Hundreds of miles away, thousands of years in the future, an ice core has helped chart the peaks and lows of the Roman Empire.

In a new study released in the journal Proceedings of the National Academy of Sciences, researchers from universities in the U.S., England, Norway and Denmark detail how they used an ice core from a central Greenland glacier to track lead emissions dating from 1,100 BC to 800 AD.

These emissions are a proxy for coin production, as the mining and smelting of silver for coins lead to an increase of lead pollution in the past, which then floated over to Greenland and settled down, forming a layer of lead-laced ice.

A map showing the location of the Greenland ice core in relation to Roman lead/silver mines (DRI)

An increase production of lead closely tracked with successes of the Roman Empire. The highest sustained levels of lead pollution coincide with the time known as Pax Romana, a long period of peace and economic prosperity spanning roughly two hundred years. Lows of lead production detailed the opposite.

“We found that lead pollution in Greenland very closely tracked known plagues, wars, social unrest and imperial expansions during European antiquity,” Joe McConnell, research professor of hydrology at the Desert Research Institute, said in a statement.
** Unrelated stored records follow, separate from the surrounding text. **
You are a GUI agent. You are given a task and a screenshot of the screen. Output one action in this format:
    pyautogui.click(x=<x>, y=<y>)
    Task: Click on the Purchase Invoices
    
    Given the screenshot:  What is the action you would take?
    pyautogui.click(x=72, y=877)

For example, lead emissions took a tumble during two major plagues in the second and third centuries, and they were very low during the last 80 years of the Roman Republic, a time of extended political instability and social unrest.

While this study isn’t the first time scientists have tried to use ice cores to reconstruct past historical events pertaining to the Roman Empire, it’s the most detailed. In the mid-1990s, another study used a similar technique to analyze lead emissions in Greenland ice, although it only used 18 data points compared to the 25,000 measurements used in this study.

“We believe this is the first time such detailed modeling has been used to interpret an ice-core record of human-made pollution and identify the most likely source region of the pollution,” co-author Andreas Stohl, a senior scientist at the Norwegian Institute for Air Research, said in a statement.